The region’s immunisations rates are sitting near the national average, according to Australian Institute of Health and Welfare data.
Stawell’s vaccination rates for one year olds was 93 per cent in 2015-16.
About 87 per cent of two year olds were fully vaccinated and 92 per cent of five year olds.
In Ararat, 96.8 per cent of five year olds were vaccinated, one of the highest rates in the region.
The Australian average is 93 per cent, but has suffered some drops in rates due to parents opting out of vaccinations over perceived fears of the risks involved.
But Stawell Regional Health chief executive Liz McCourt said immunisation is a quick and easy way to ensure the community keeps children and others safe from preventable illnesses.
“Immunisation has single-handedly reduced the number of deaths from diseases that are preventable, particularly in children,” she said.
“We have all been in older cemeteries and seen the number of children who have tragically died before reaching five years of age of diseases that are preventable with vaccination.

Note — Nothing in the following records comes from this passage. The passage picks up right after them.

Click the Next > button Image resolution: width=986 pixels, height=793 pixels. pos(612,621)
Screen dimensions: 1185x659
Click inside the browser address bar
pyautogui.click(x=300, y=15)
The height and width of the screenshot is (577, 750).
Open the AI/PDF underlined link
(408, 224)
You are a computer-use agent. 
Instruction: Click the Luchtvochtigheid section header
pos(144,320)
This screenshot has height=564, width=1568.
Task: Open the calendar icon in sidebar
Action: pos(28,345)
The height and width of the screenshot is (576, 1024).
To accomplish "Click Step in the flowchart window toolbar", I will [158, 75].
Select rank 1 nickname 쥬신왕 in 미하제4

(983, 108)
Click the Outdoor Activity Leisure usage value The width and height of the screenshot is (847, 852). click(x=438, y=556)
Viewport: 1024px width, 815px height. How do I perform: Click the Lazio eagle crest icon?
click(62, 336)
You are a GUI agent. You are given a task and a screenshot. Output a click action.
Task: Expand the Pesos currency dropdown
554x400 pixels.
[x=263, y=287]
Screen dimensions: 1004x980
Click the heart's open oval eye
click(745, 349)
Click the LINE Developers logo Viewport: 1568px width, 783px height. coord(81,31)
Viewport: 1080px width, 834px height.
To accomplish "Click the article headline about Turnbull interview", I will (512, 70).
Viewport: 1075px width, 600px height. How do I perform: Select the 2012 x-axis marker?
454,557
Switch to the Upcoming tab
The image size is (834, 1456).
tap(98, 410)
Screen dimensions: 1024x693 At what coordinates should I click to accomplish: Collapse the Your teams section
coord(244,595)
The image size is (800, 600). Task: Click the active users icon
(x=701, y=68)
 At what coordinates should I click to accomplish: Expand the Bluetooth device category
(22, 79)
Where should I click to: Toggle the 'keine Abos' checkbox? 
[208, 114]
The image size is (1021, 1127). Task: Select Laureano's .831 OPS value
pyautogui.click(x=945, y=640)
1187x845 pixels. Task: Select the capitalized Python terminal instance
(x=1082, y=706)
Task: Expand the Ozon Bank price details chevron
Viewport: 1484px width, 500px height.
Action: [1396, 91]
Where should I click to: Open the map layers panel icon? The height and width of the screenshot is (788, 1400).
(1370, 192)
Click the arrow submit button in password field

“The diseases of diphtheria, tetanus and whooping cough (called pertussis) caused great losses to families, and polio greatly impacted on people’s quality of life.
“Deaths from these diseases are now extremely rare in Australia, and polio is only seen in developing worlds.”
Stawell mother Jessica Jones suffered from whooping cough when she was in year 11 at school and said she used this experience as motivation to vaccinate her children.
“I have three kids and they are all immunised,” she said.
“I had whooping cough in year 11 and from experience I know that it is better to be immunised.
“Whooping cough is terrible and at an even younger age it would be much more difficult for them to cope.”
Ms Jones said she could not understand the reasons behind neglecting to vaccinate children.
“I would rather them healthy than not,” she said.
“And if parents are not choosing to immunise their kids they are taking more risks through that option.”
Immunisation has single-handedly reduced the number of deaths from diseases that are preventable, particularly in children.